鍾博宇是《報導者》在半年前採訪的一位八仙塵爆受害者,當時正積極復健的他,最大願望就是手能抬起來碰到自己的肩膀。這一小小願望也成為半年後,我們再度造訪他時心中最深的牽掛⋯⋯
從塵爆火海逃出後,鍾博宇全身逾七成的深度燒傷,讓他昏迷了半個月。半年前,他臉罩著膚色頭套,壓力衣緊纏四肢,只剩五官還在外頭透氣。半年後,八仙塵爆滿週年,他仍戴著一樣的鴨舌潮帽、一樣穿著休閒T-shirt配著壓力衣。最大差別是:他終於拿下了頭套,年輕的燦爛氣息,和半年前不可同日而語。
鍾博宇的臉頰長出白皙的新皮膚,微微泛紅,還有些皺。「我很幸運,我的體質比較不容易長疤。」他和治療師討論後,今年春天終於拿下頭套。「真的非常開心!」自從進入重建中心後,鍾博宇週間每日都到中心報到,因為很想重回原本的生活,他的認真程度在中心裡至少是前十名。

• [任務]:
參考文本中,鍾博宇半年前正積極復健時,最大的願望是什麼?

• [資料項目]:
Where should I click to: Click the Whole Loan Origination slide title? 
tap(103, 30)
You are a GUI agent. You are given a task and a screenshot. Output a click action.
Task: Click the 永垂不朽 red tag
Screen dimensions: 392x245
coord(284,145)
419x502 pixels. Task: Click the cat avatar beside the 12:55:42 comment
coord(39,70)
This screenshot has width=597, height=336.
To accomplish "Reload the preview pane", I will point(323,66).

==

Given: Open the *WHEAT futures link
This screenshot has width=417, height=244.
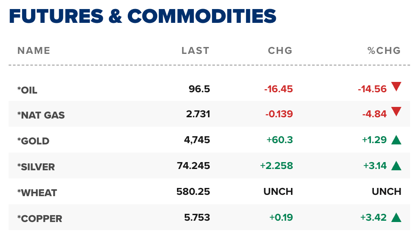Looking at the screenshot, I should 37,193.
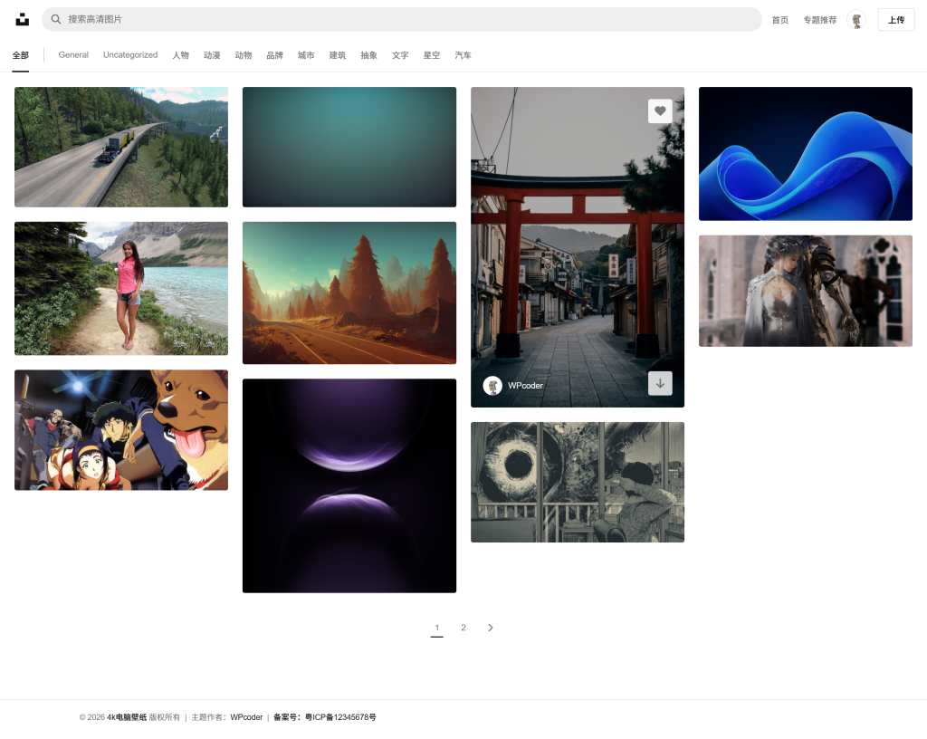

• [任務輸出]:
手能抬起來碰到自己的肩膀。